| Estratto selezionato |
>>>
# Fedez si rifiuta di autografare il diario di un bambino di 10 anni



## juventino (10 Febbraio 2017)

Da oggi Fedez avrà probabilmente un fan in meno; il "cantante" si è infatti reso protagonista di un gesto molto squallido, durante una sessione di firma di autografi in un punto Feltrinelli a Milano: si è infatti rifiutato di lasciare un autografo sul diario di un bambino di 10 anni, giustificandosi così: "Firmo solo miei cd acquistati". A nulla sono servite le proteste del padre, prontamente allontanato dalla sicurezza, e il fatto che il cd fosse stato comunque acquistato dal cugino del bambino (presente anche lui).


----------



## fabri47 (10 Febbraio 2017)

Ma il padre di questo bambino non ha la cultura MUSICALE per fargli ascoltare altro?


----------



## SecondoRosso (10 Febbraio 2017)

Che sfigato...


----------



## Igniorante (11 Febbraio 2017)

Fedez è uno dei peggiori personaggi che abbia partorito la musica italiana negli ultimi anni.

Un povero sfigato pieno di sè che ha avuto come unico merito l'aver saputo vendersi bene, diventando il condensato di due figure di strada: il rapper e la prostituta.


----------



## Lorenzo 89 (11 Febbraio 2017)

Ahah mi è piaciuto il "cantante" tra le virgolette all'inizio del post.


----------



## VonVittel (11 Febbraio 2017)

Che fallito.


----------



## Super_Lollo (11 Febbraio 2017)

Lungi da me il difendere Fedez ma vi assicuro che non è assolutamente una persona maleducata e non rispettosa verso i suoi fans . 

Detto questo ho lavorato con artisti ben peggiori che veramente non hanno il minimo rispetto verso chi gli compra i dischi che non immaginereste mai....gente famosa/famosissima che per l'opionie pubblica sono i famosi Radical Chic ma in realtà sono ( per restare in tema ) i famosi comunisti con il Rolex " 

Se invece parliamo di " musica " appoggio completamente il vostro parere alcune cose sono solo spazzatura sonora e ve lo dice uno che scrive e suona musica da 20 anni. 

Purtroppo , ma non ho voglia di fare ancora lo stesso discorso.. a volte ti confronti con un mercato poverissimo di valori che ti costringe a far " musica " di bassissima qualità che però vende tantissimo.

E siccome qualcuno ci deve pur campare con sta cosa sei obbligato a pagarti alle regole del mercato e fare roba che non avresti minimamente considerato nel tuo futuro musicale.


----------



## fabri47 (11 Febbraio 2017)

Super_Lollo ha scritto:


> *Lungi da me il difendere Fedez ma vi assicuro che non è assolutamente una persona maleducata e non rispettosa verso i suoi fans . *
> 
> Detto questo ho lavorato con artisti ben peggiori che veramente non hanno il minimo rispetto verso chi gli compra i dischi che non immaginereste mai....gente famosa/famosissima che per l'opionie pubblica sono i famosi Radical Chic ma in realtà sono ( per restare in tema ) i famosi comunisti con il Rolex "
> 
> ...


Mi dispiace, ma se uno è irrispetttoso verso un bambino di 10 anni è uno schifo umano.
<<<
| Dati forniti |
>>>
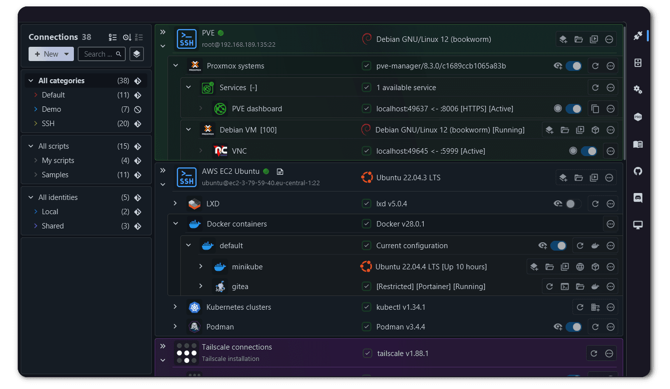Open My scripts in scripts list

coord(58,161)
<<<
| Compiti ed esercizi |
**a)** Aggiorni il passo della discussione compreso tra "Un povero sfigato" e "89 (11 Febbraio 2017)", estremi inclusi, sostituendo "rapper" con "musicista".
**b)** Riassuma la discussione in due frasi.
L'elenco non ha alcun legame con la discussione.

| Risultati per compito |
**a)**
Un povero sfigato pieno di sè che ha avuto come unico merito l'aver saputo vendersi bene, diventando il condensato di due figure di strada: il musicista e la prostituta.


----------



## Lorenzo 89 (11 Febbraio 2017)

**b)** Un utente riferisce che Fedez, durante una sessione di autografi in una Feltrinelli di Milano, si è rifiutato di firmare il diario di un bambino di 10 anni dicendo di firmare solo i propri cd acquistati, mentre il padre che protestava è stato allontanato dalla sicurezza. Diversi utenti commentano con disprezzo l'accaduto e il cantante; Super_Lollo sostiene invece che Fedez non è maleducato con i fan e che il mercato costringe a produrre musica di bassa qualità, ma gli si replica che mancare di rispetto a un bambino è inaccettabile.